> _What is being asked_
The copy you return should hold only the lines from the top of the data below through the line with "The height and", each duplicated exactly and with no pictures.

:: Data provided ::

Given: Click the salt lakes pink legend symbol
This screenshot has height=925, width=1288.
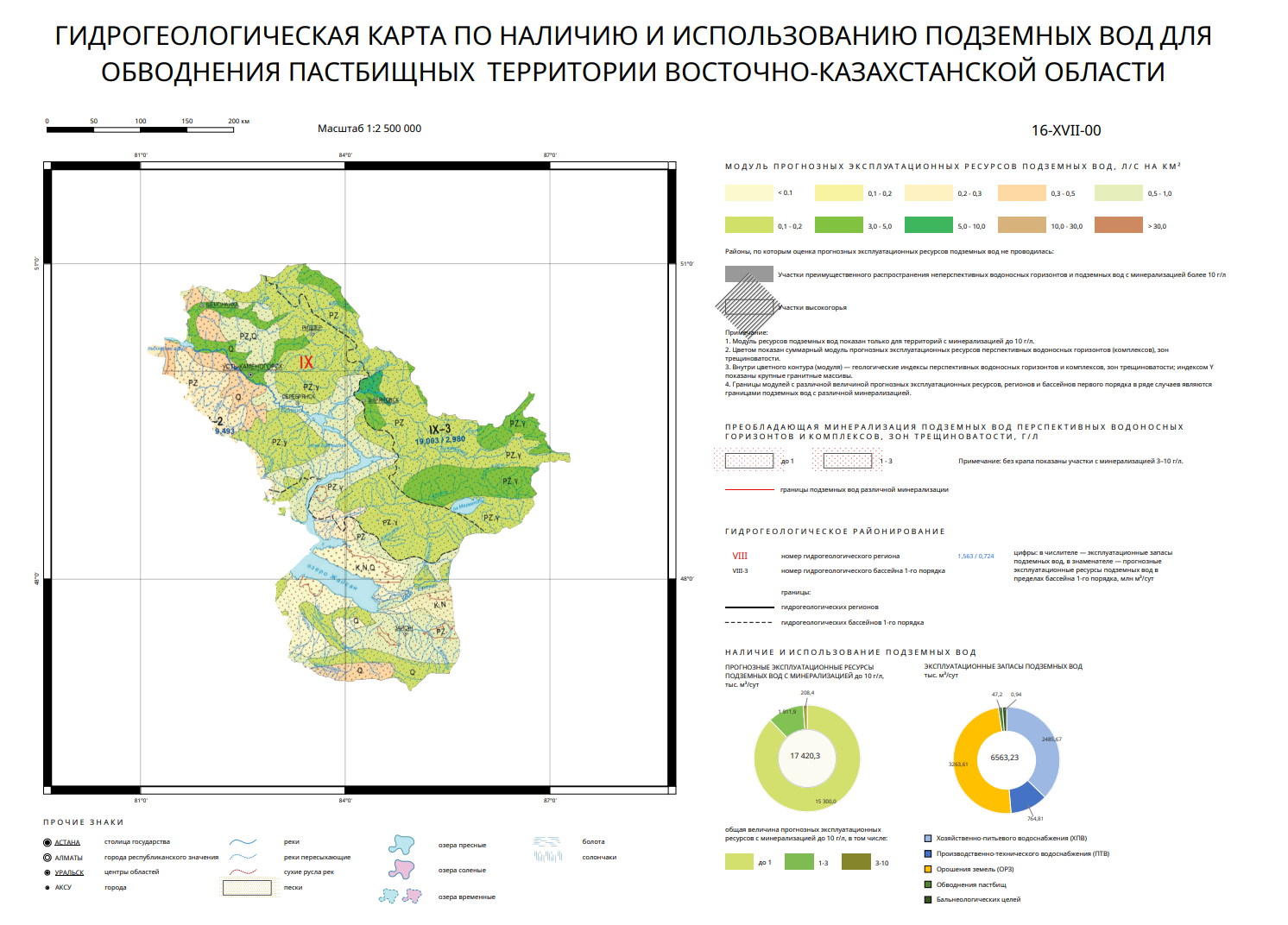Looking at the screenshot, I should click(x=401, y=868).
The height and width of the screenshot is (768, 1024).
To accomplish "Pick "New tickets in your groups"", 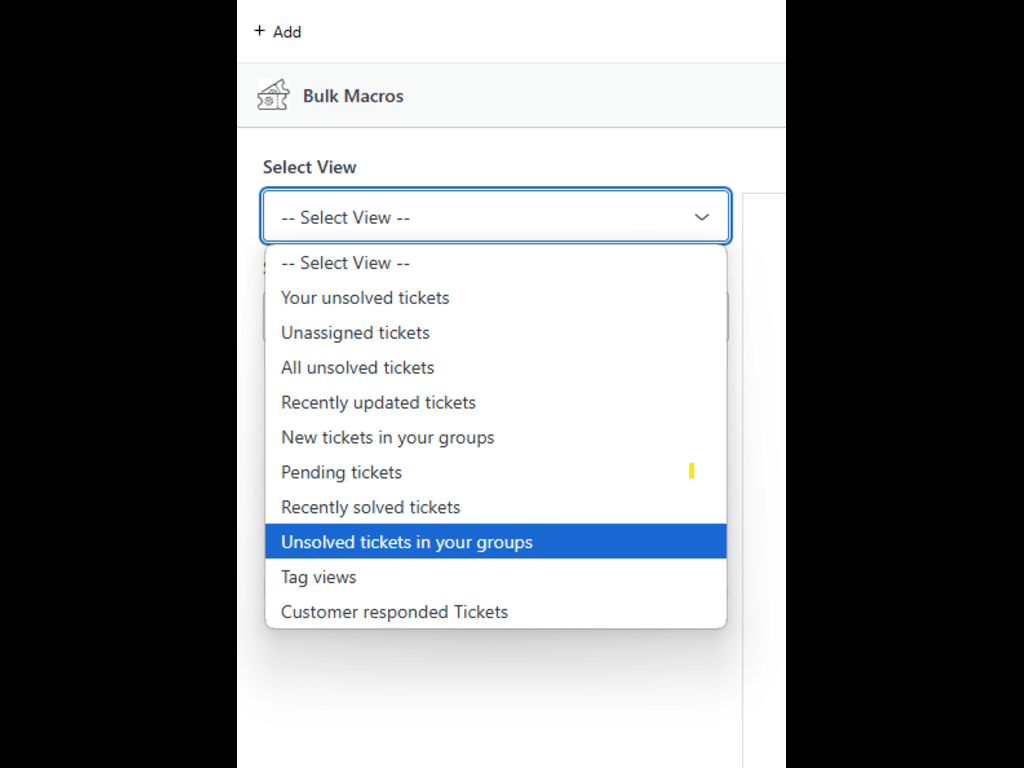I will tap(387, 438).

:::

> _Result of this exercise_
Given: Click the salt lakes pink legend symbol
This screenshot has height=925, width=1288.
Looking at the screenshot, I should click(x=401, y=868).
The height and width of the screenshot is (768, 1024).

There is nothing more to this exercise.